#### Task statement
Starting at the first line of the data below, write out each line exactly until you reach the line containing "You are a computer-use agent. Viewport: 1173px", and include that line too.

(Stored items)

◆ ◆ ◆ ◆ ◆ ◆ ◆

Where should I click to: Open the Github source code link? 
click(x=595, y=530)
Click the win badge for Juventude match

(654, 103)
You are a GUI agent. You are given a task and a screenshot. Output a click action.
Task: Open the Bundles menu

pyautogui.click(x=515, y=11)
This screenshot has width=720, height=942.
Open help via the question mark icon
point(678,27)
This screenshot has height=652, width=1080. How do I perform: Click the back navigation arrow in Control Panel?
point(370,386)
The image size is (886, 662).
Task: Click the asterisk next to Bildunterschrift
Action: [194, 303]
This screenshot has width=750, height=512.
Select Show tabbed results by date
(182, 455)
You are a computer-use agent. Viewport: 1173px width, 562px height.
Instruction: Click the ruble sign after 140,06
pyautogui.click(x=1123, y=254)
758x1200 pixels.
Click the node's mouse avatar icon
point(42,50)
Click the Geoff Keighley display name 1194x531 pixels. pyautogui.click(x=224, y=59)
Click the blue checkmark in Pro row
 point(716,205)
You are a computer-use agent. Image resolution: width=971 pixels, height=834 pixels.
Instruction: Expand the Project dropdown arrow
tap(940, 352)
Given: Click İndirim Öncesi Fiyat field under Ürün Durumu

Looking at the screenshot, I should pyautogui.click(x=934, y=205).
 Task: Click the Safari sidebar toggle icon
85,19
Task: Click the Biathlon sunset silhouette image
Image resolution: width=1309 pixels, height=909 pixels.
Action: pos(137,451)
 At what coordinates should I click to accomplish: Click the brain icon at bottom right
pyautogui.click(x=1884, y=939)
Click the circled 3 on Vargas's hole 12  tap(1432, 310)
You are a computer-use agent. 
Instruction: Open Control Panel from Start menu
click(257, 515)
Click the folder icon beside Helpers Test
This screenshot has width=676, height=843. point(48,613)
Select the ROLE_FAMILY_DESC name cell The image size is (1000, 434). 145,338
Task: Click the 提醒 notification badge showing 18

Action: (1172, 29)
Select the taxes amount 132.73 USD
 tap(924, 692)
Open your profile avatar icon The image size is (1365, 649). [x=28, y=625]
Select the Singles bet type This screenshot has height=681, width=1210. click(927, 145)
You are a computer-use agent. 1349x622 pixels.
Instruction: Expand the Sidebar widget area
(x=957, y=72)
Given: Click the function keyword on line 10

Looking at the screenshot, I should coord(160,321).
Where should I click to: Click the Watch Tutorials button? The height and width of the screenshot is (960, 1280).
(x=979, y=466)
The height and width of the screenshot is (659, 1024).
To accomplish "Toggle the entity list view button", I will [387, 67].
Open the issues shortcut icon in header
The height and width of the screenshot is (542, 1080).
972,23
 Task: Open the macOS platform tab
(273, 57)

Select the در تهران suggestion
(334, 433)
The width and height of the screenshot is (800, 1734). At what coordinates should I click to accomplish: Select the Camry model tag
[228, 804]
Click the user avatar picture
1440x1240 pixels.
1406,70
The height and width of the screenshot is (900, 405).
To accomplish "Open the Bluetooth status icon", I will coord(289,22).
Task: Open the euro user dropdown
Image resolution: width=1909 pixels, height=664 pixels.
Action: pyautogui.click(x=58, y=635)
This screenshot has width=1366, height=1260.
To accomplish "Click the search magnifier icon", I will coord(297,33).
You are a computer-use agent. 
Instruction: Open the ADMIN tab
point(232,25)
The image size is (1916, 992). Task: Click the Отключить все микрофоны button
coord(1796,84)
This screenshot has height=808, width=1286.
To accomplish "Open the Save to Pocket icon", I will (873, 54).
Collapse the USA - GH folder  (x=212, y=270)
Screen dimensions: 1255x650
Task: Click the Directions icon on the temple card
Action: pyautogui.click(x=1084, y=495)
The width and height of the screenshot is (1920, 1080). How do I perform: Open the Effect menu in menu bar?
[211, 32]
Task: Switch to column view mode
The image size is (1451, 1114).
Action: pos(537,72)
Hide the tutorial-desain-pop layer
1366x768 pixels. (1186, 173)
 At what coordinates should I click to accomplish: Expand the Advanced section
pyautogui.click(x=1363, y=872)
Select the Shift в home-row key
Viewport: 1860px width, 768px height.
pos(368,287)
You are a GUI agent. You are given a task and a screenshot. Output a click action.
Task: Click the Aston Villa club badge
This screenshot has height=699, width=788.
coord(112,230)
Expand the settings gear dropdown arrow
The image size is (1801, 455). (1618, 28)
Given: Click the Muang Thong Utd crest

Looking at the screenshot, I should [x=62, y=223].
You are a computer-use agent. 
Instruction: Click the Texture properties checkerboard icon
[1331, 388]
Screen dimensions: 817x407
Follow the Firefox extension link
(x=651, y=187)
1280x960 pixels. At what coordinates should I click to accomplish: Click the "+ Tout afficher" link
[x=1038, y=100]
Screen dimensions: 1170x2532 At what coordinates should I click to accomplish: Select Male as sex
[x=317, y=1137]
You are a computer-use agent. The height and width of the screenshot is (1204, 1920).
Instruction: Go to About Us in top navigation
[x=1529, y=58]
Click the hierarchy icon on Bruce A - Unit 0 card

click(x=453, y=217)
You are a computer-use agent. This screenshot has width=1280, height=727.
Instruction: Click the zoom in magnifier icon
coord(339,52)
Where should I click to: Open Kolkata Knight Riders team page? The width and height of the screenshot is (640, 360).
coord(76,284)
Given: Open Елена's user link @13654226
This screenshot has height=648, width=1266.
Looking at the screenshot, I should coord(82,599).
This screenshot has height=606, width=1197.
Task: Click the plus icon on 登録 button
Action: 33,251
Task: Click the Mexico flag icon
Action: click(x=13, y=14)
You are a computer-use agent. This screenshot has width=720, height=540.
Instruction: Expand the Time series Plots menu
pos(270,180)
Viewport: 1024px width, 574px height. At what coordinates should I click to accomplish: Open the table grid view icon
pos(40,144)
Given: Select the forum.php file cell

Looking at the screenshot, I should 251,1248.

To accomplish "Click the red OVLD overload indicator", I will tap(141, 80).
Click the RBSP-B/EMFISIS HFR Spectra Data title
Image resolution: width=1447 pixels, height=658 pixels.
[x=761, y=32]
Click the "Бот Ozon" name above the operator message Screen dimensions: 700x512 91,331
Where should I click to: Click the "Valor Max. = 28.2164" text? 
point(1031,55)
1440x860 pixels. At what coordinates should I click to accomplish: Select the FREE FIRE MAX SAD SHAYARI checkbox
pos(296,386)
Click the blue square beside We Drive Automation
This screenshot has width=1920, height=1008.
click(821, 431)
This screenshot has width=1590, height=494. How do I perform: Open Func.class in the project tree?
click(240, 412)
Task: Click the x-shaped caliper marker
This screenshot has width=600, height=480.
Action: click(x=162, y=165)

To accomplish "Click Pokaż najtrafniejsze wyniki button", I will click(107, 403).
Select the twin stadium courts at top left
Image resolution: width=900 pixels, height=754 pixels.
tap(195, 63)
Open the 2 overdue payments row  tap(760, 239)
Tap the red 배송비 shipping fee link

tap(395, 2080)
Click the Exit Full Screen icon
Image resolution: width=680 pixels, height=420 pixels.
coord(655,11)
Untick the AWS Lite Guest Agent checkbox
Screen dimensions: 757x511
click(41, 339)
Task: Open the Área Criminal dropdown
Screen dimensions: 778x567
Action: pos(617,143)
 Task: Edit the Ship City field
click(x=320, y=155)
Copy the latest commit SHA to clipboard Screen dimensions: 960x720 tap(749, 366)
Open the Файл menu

◆ ◆ ◆ ◆ ◆ ◆ ◆

#### Answer box
Where should I click to: Open the Github source code link? 
click(x=595, y=530)
Click the win badge for Juventude match

(654, 103)
You are a GUI agent. You are given a task and a screenshot. Output a click action.
Task: Open the Bundles menu

pyautogui.click(x=515, y=11)
This screenshot has width=720, height=942.
Open help via the question mark icon
point(678,27)
This screenshot has height=652, width=1080. How do I perform: Click the back navigation arrow in Control Panel?
point(370,386)
The image size is (886, 662).
Task: Click the asterisk next to Bildunterschrift
Action: [194, 303]
This screenshot has width=750, height=512.
Select Show tabbed results by date
(182, 455)
You are a computer-use agent. Viewport: 1173px width, 562px height.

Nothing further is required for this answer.